Starting with the line that holds "Given: Click the", reproduce each line through the last one of the data, exactly as written. Pictures are not copied.

__Records for processing__:
»»

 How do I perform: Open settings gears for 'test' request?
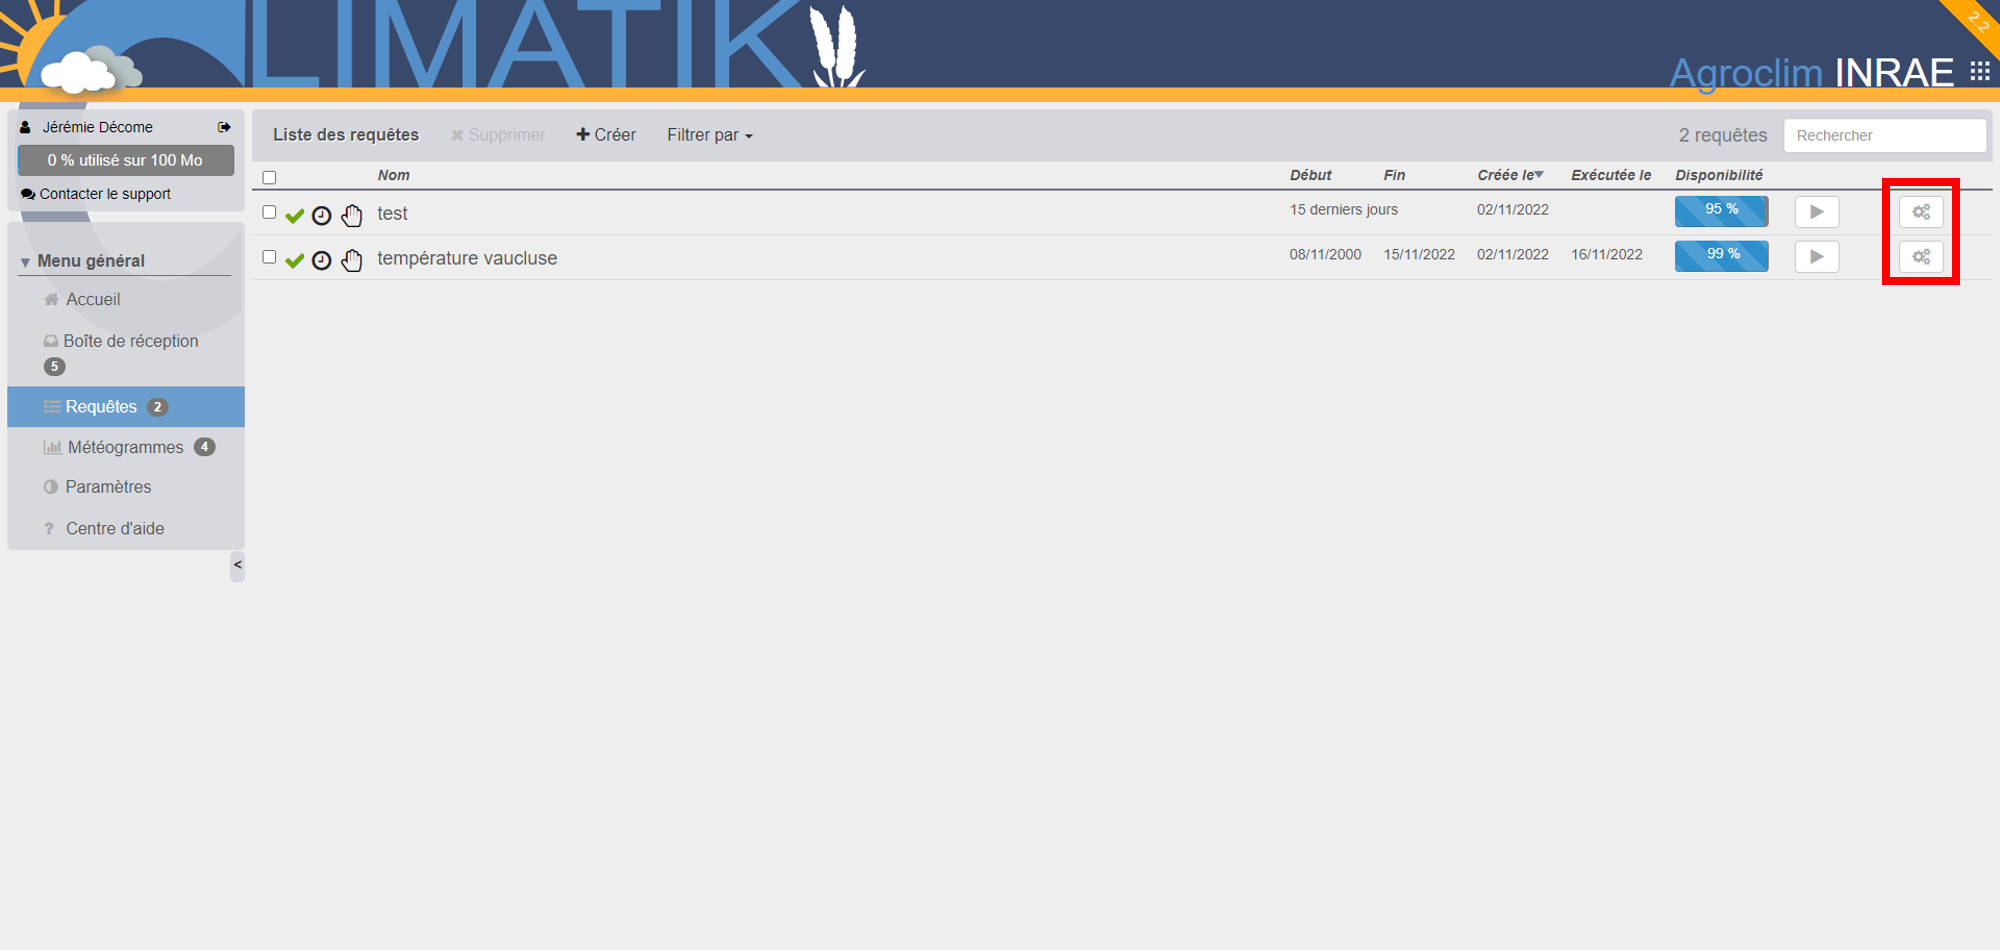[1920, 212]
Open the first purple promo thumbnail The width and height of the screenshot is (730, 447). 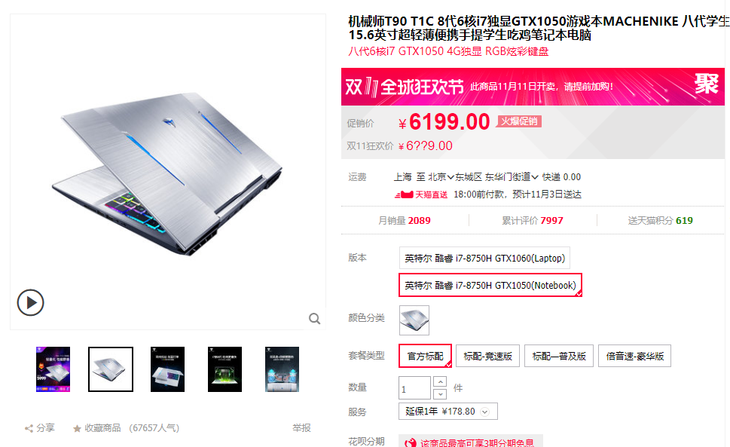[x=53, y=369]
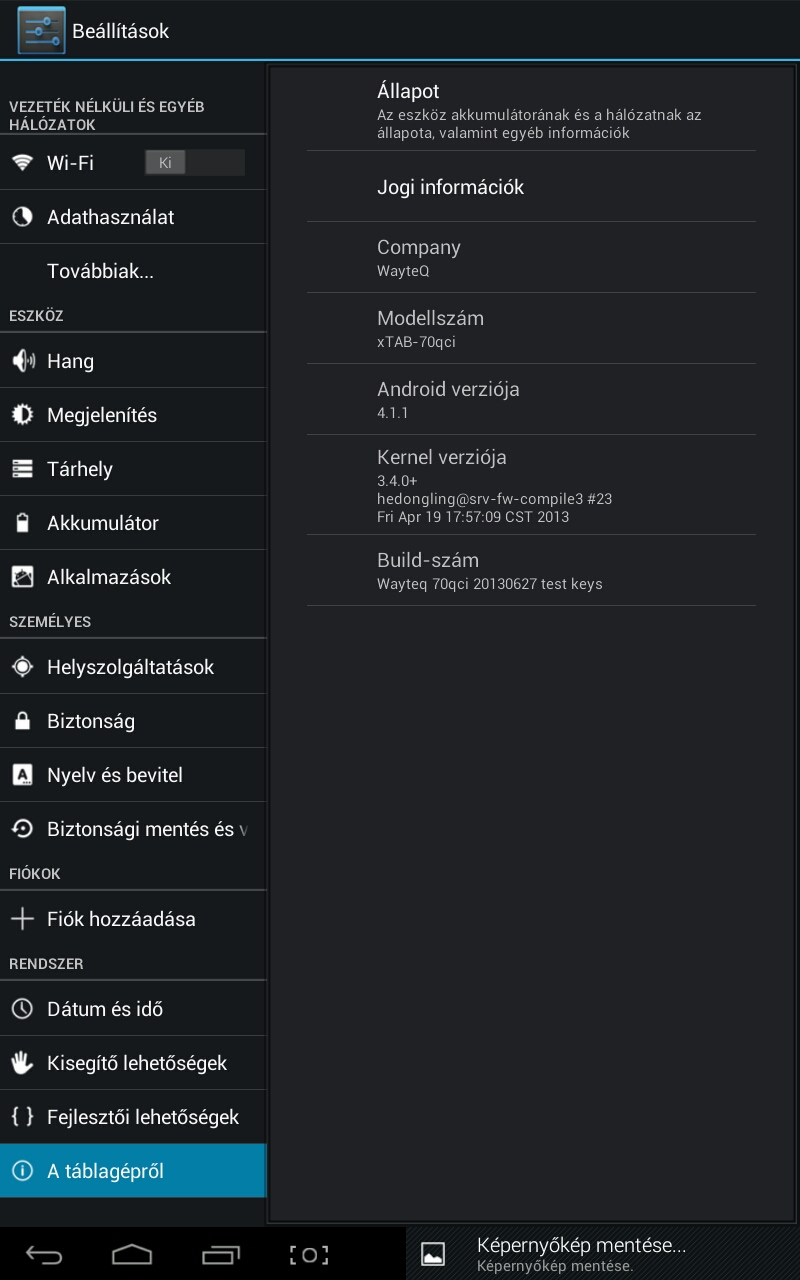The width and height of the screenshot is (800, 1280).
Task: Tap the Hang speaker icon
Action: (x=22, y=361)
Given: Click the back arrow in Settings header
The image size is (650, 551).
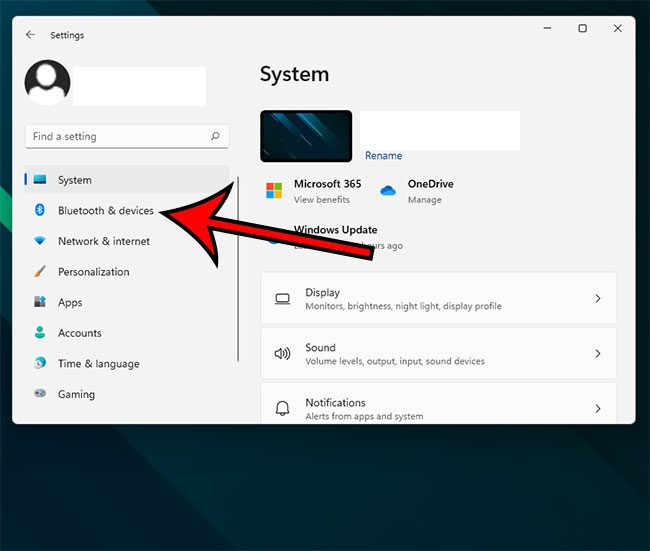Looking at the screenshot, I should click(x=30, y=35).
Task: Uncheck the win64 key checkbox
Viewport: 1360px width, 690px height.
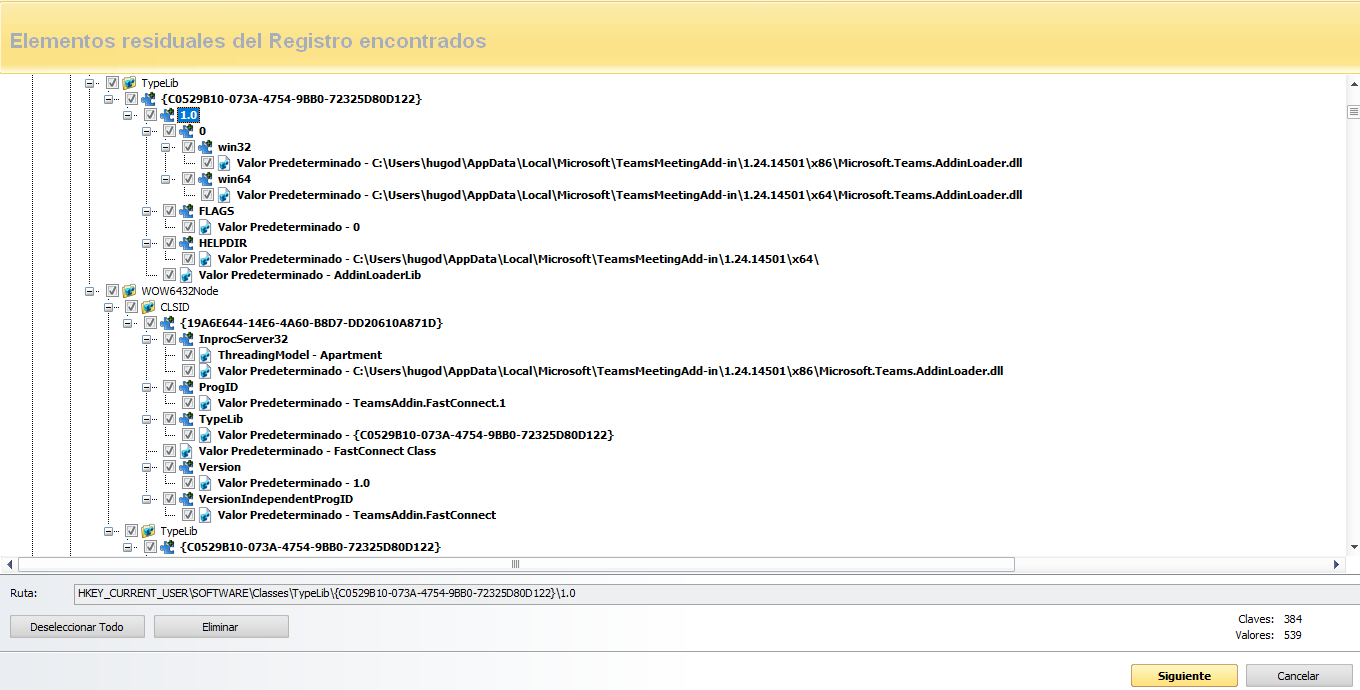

««

__Response box__:
Given: Click the back arrow in Settings header
The image size is (650, 551).
Looking at the screenshot, I should click(x=30, y=35).
Task: Uncheck the win64 key checkbox
Viewport: 1360px width, 690px height.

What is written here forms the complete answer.